Wednesday, July 16, 2008

pork and red cabbage pot-stickers

















i bought a head of red cabbage last weekend. as of today, i have used appx. 1/4 of my cabbage. i don't like wasting food, especially overpriced produce from whole foods, so i needed put together a cabbage-based recipe. i decided to make pot-stickers. in the past i've used nappa cabbage for dumplings/pot-stickers. the nappa is a little softer in both flavor and texture than the red cabbage, but i thought i'd give this a try.






























pork and red cabbage pot-stickers

1/4 head of red cabbage (shredded)
1/4 lb ground pork
about 2 tablespoons minced ginger 
2 minced garlic cloves
3 green onions (diced)
1 tablespoon hoisin sauce
2 tablespoons soy sauce
1 tablespoon vinegar
1/4 cup? minced cilantro
1 package egg roll wrappers

fill a bowl with warm heavily salted water, and add the shredded cabbage. let this sit for about 45 minutes (or overnight), allowing the cabbage to soften. dump out the water, then rinse the cabbage several times with fresh cold water. set aside. 
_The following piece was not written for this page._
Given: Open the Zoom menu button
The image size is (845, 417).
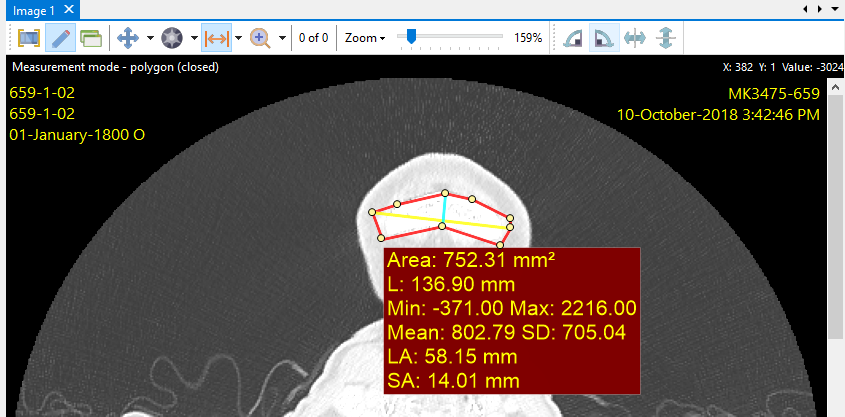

in a bowl, mix the soy sauce, hoisin sauce, and vinegar. then, add the garlic, diced green onions, ginger, pork, cilantro and cabbage. take a square egg roll wrapper, and put about 3 tablespoons of the filling into the center. roll the bottom corner to the center, then fold in the sides. continue rolling and seal with a little water. it takes a little practice, and a little guess-work estimating how much of the filling to put in each roll. prepare additional rolls until the mixture is gone.

put about 1-2 tablespoons of peanut oil into a pan and heat. when the pan is "sizzling" hot, add the rolls. brown on each side for about a minute or until golden. then add about 1/4 cup of water to the pan and cover. let this cook for about 7 minutes, the outer skin of the rolls will become wrinkled and transparent.

spicy soy sauce

soy sauce
sriracha 

mix 4 parts soy sauce to 1 part sriracha. stir.